Launched this week

LightCrawl
Lightweight, self-hostable Web scraping API & MCP server
10 followers
Lightweight, self-hostable Web scraping API & MCP server
10 followers
LightCrawl is an ultra-fast, lightweight, and self-hostable web scraping API and Model Context Protocol (MCP) server optimized for LLMs. Features: • Built with TypeScript and Playwright for reliable scraping. • Seamless Brave Search integration for autonomous browsing. • Formats messy web pages into clean, LLM-ready Markdown. • 100% open-source and easy to self-host with Docker & Railway. Turn any website into clean data for your AI agents in seconds!

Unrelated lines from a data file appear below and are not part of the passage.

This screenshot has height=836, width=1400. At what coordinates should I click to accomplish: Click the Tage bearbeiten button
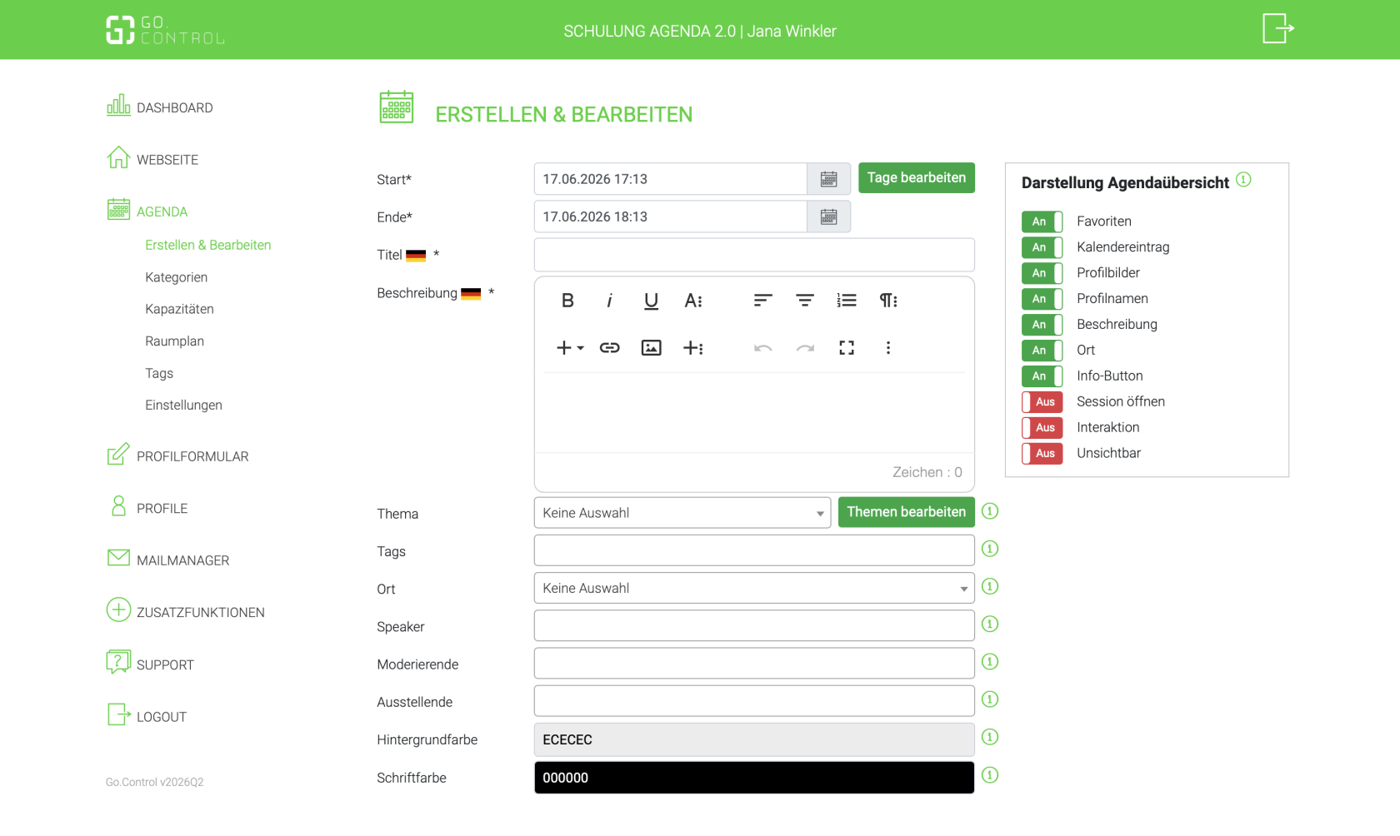click(917, 178)
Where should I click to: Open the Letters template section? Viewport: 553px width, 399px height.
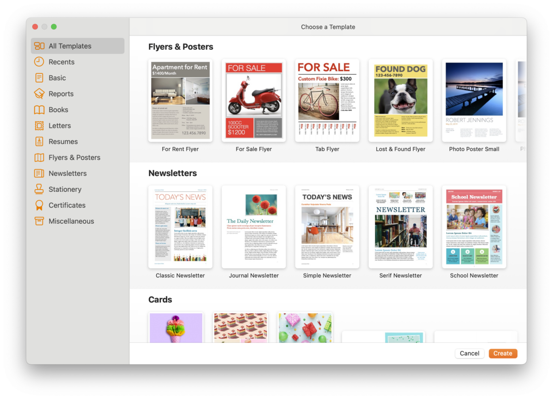(x=59, y=125)
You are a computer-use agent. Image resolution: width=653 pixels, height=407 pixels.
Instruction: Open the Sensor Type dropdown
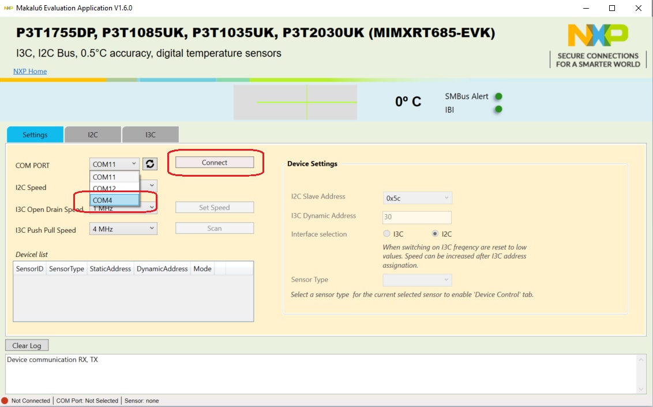click(417, 280)
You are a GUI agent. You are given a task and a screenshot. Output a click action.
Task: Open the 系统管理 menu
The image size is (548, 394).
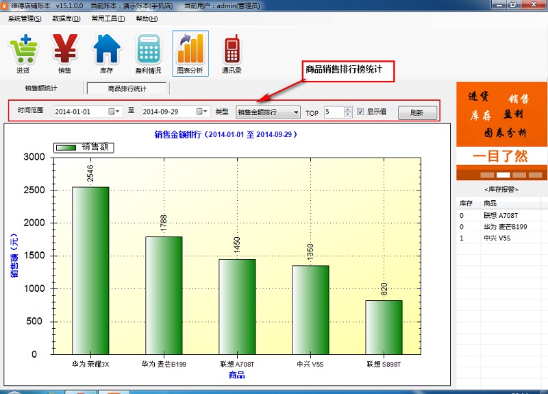(25, 19)
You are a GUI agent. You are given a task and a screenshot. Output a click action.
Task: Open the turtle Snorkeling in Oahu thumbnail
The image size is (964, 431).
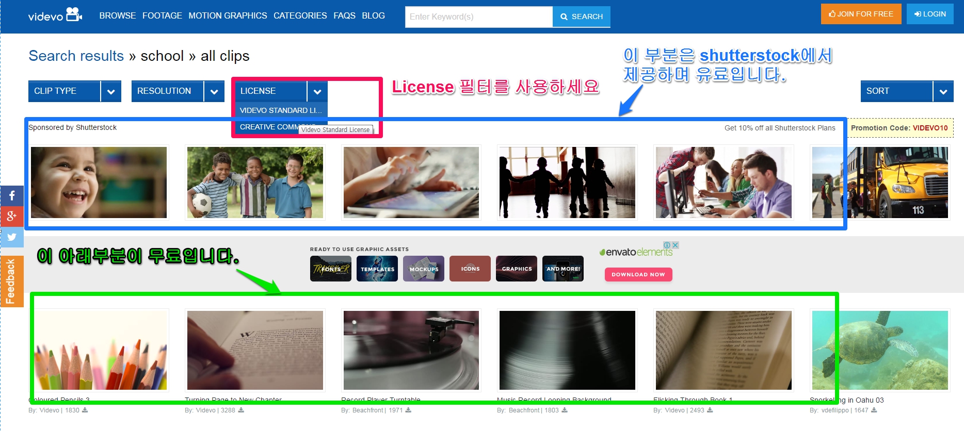(879, 350)
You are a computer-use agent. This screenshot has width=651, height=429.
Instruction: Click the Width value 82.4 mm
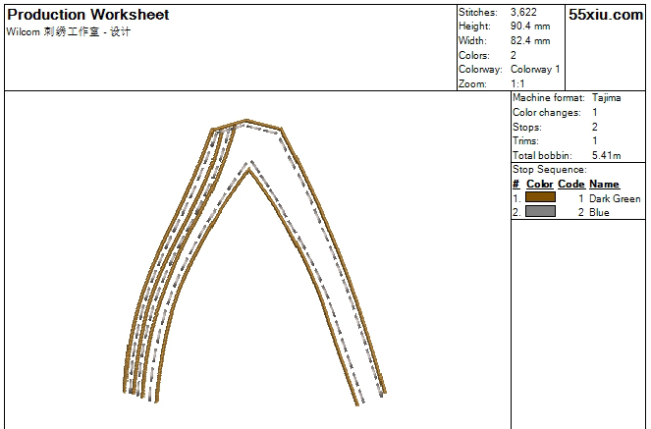tap(530, 41)

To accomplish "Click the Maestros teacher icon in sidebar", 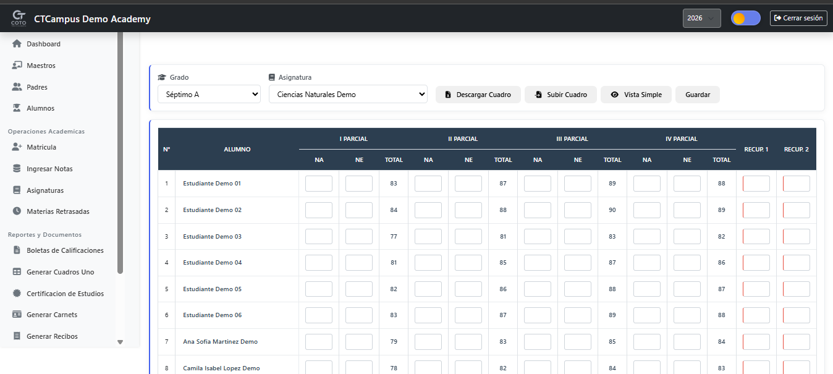I will pos(17,66).
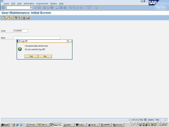Click the green Enter checkmark icon
Viewport: 169px width, 127px height.
3,8
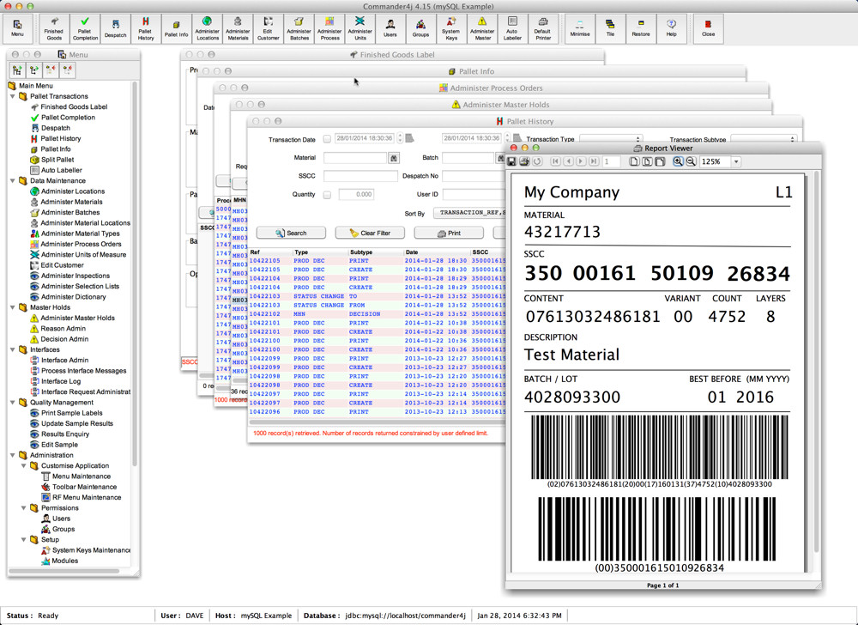This screenshot has height=625, width=858.
Task: Collapse the Data Maintenance tree node
Action: coord(13,181)
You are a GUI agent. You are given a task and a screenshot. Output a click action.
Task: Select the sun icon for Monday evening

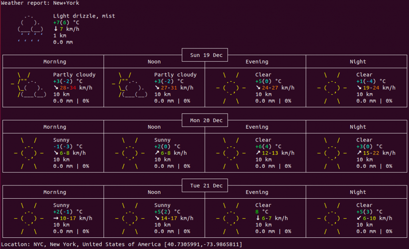[x=231, y=153]
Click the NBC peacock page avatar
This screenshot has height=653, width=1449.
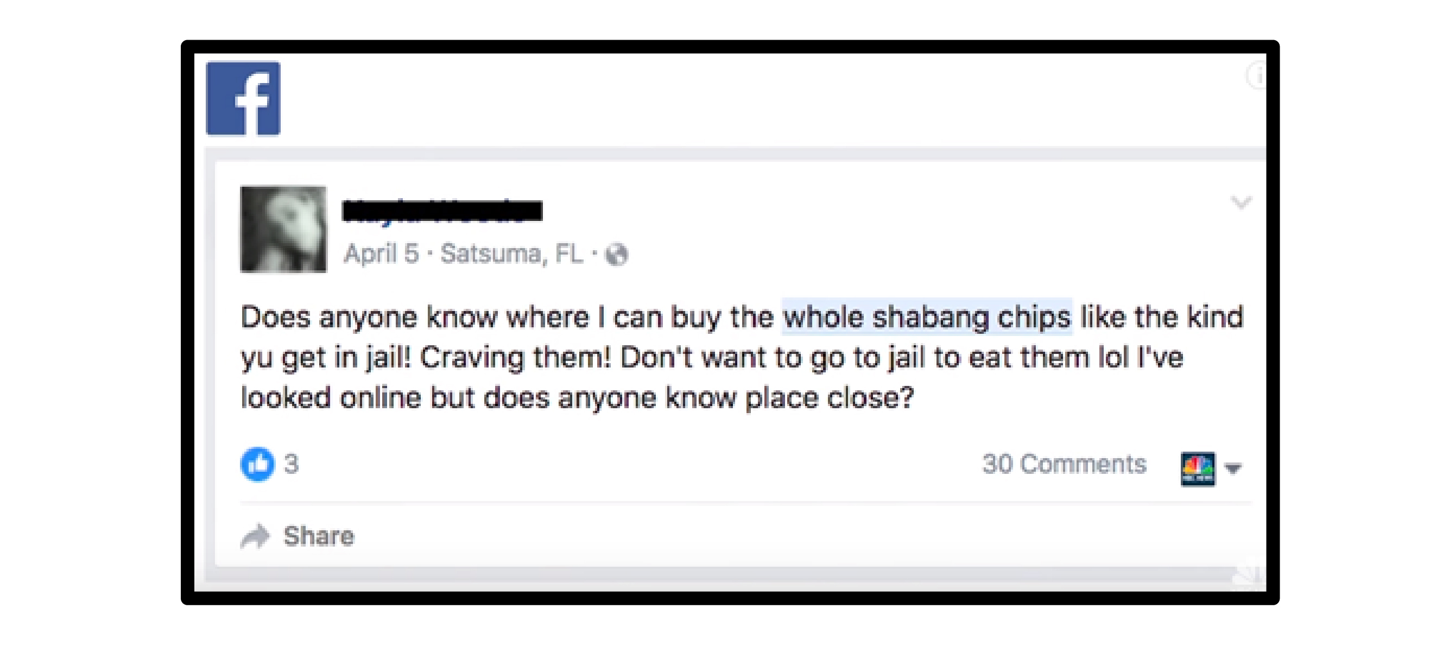1198,469
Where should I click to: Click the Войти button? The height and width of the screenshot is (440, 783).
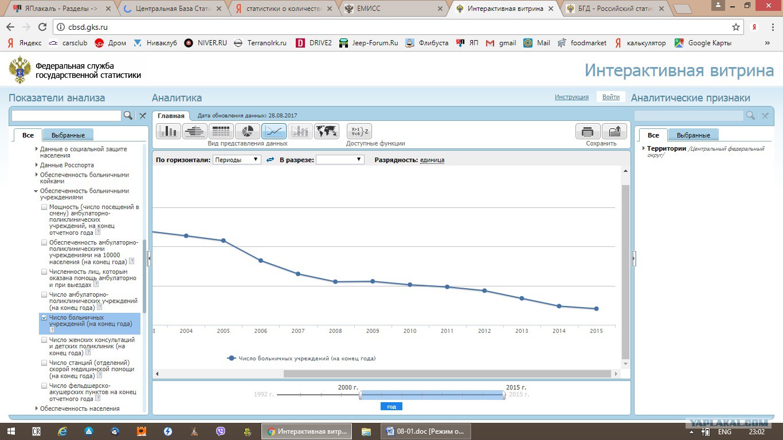coord(611,97)
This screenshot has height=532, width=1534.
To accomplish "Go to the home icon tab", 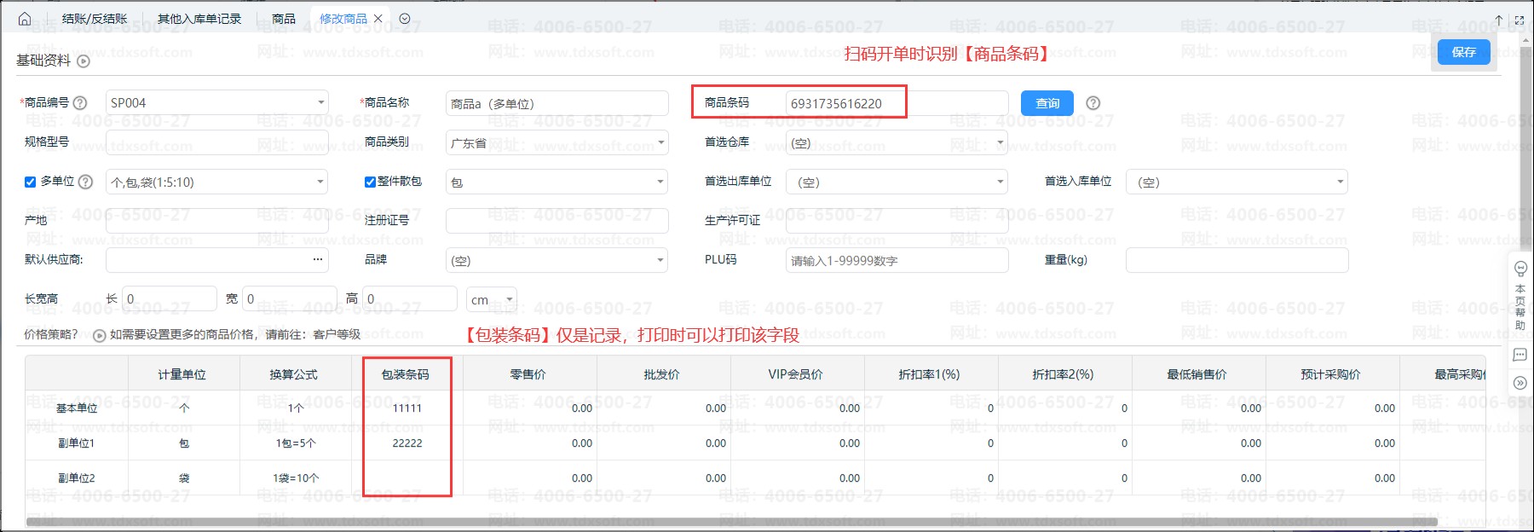I will click(x=24, y=19).
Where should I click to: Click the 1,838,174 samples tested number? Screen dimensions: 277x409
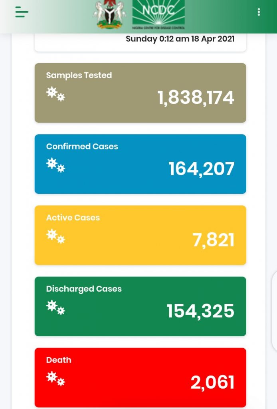[196, 98]
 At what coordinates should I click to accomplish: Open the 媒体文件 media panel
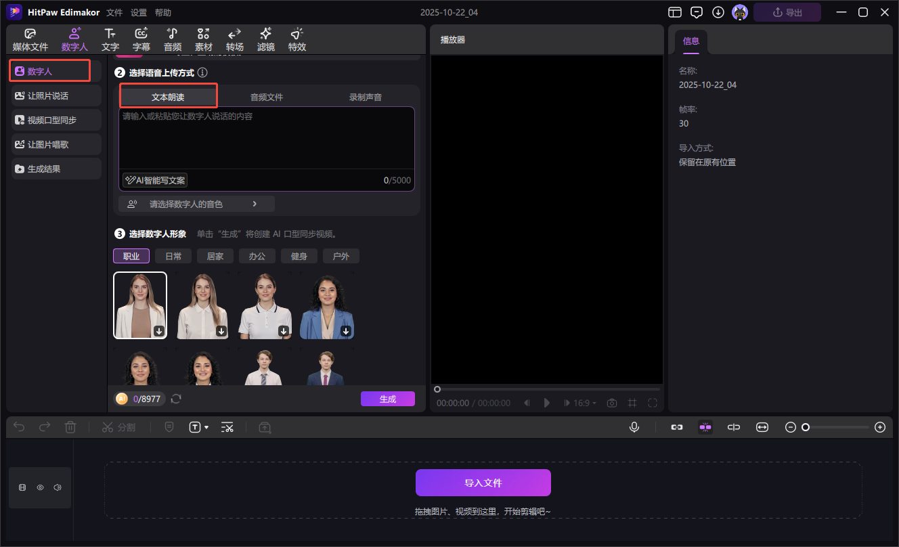(x=30, y=39)
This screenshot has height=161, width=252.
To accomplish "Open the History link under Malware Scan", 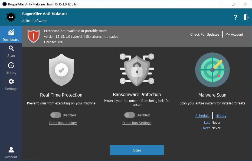I will point(221,116).
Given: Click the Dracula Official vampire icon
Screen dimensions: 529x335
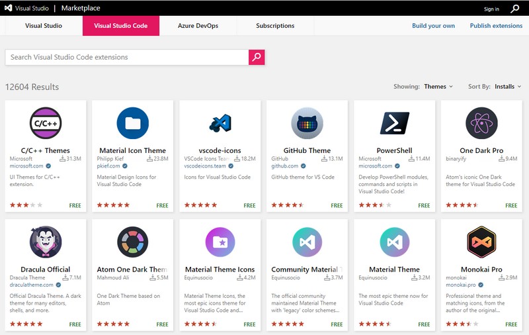Looking at the screenshot, I should tap(46, 242).
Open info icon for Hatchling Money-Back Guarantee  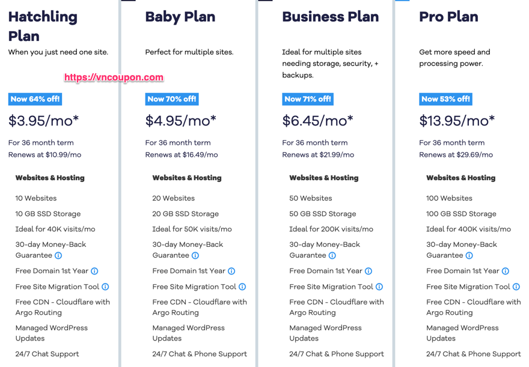pos(58,255)
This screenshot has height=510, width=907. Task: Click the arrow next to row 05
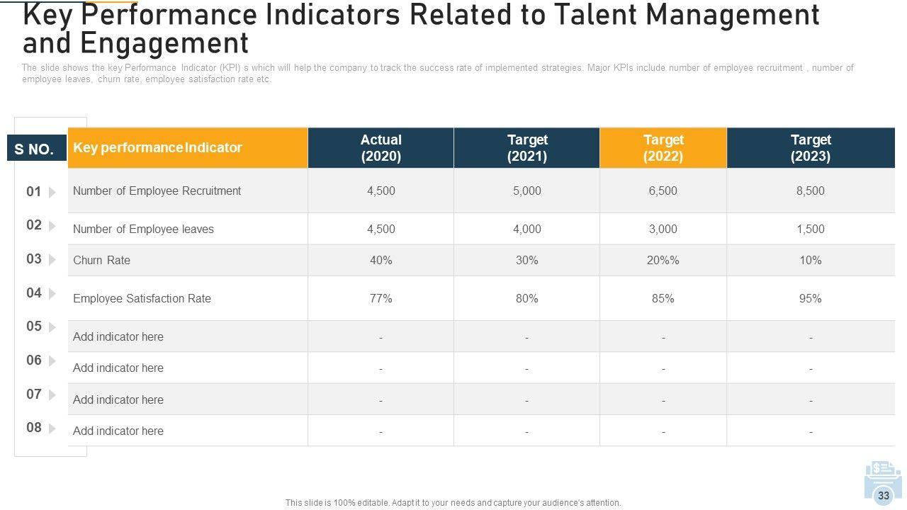[x=52, y=327]

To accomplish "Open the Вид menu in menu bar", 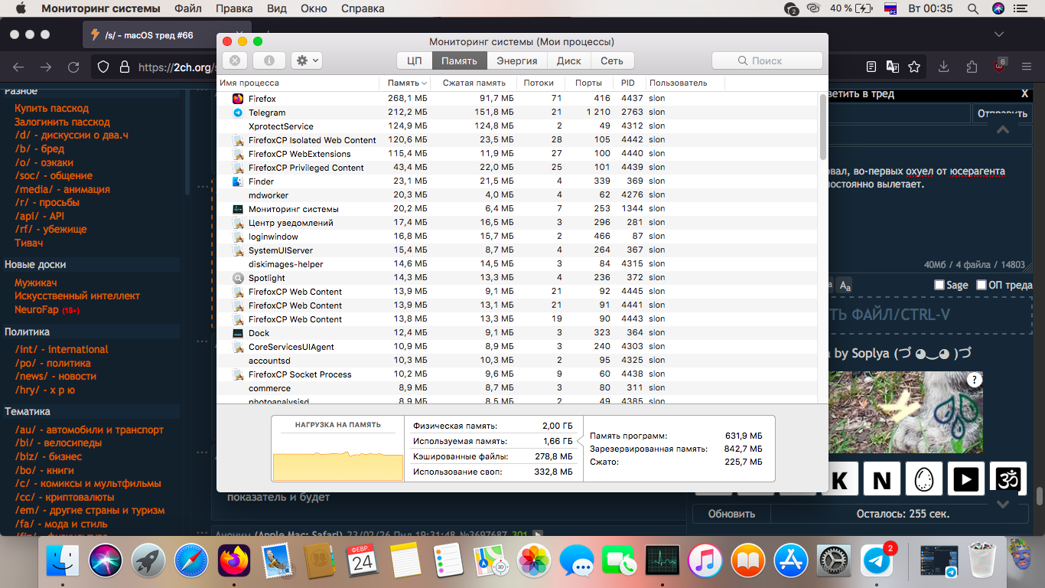I will click(277, 8).

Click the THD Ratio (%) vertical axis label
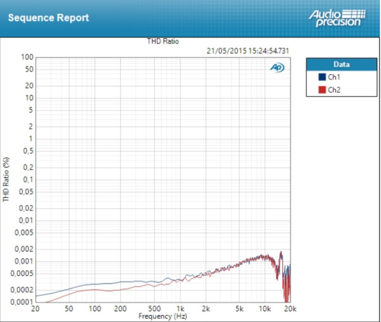[6, 180]
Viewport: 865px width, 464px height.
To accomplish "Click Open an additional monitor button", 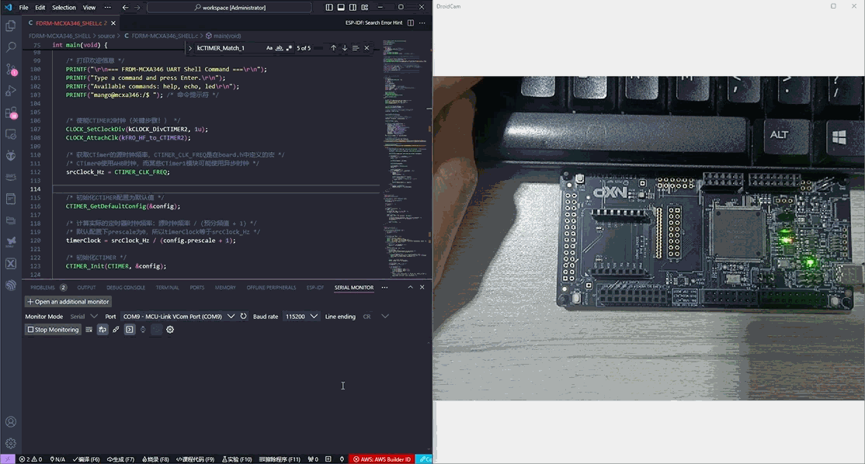I will pos(68,302).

Self-hostable scraping API that also works as an MCP server is a really smart combo. AI agents need fresh web data constantly and the last thing you want is hitting rate limits from a third-party service mid-workflow. The Playwright-based rendering is a good call too - most of the interesting data is behind dynamic pages these days. Curious about the memory footprint when running headful Playwright at scale - how does it hold up on a modest VPS?
LightCrawl takes a few careful steps to keep the memory footprint manageable, even on modest VPS instances:
Singleton browser instance — Rather than spawning a new Chromium process per request, LightCrawl reuses a single shared headless browser and creates lightweight BrowserContext instances per scrape, which are promptly closed after use.
Hybrid Mode (static-first) — By default, LightCrawl tries a fast static HTTP fetch first and only falls back to Playwright if the page requires JavaScript rendering or is bot-protected. This means Playwright isn't even invoked for simple, static pages.
Concurrency limiter — A built-in semaphore caps the number of simultaneous Playwright pages (default: 5, configurable via MAX_CONCURRENCY), preventing memory spikes from too many parallel tabs.
In practice, a 2GB RAM VPS can comfortably handle moderate workloads with these defaults.
Mailwarm
Do you support caching so agents don’t keep rescraping the same pages and burning time?
Hi @karimbenkeroum
Thanks for the great question.
Currently, LightCrawl does not support caching out of the box, as it is designed to be completely stateless and minimal.
However, your point is spot on—preventing redundant rescraping is critical for AI agent workflows to save both time and compute resources. Since LightCrawl already supports Redis for its distributed crawling queue, implementing an optional Redis-backed cache layer for scraped Markdown would be a very natural next step.
I've just created a GitHub issue to track this feature request:
https://github.com/yosuke1024/LightCrawl/issues/34
Please feel free to share any specific requirements or thoughts there (e.g., TTL, cache-busting behavior)!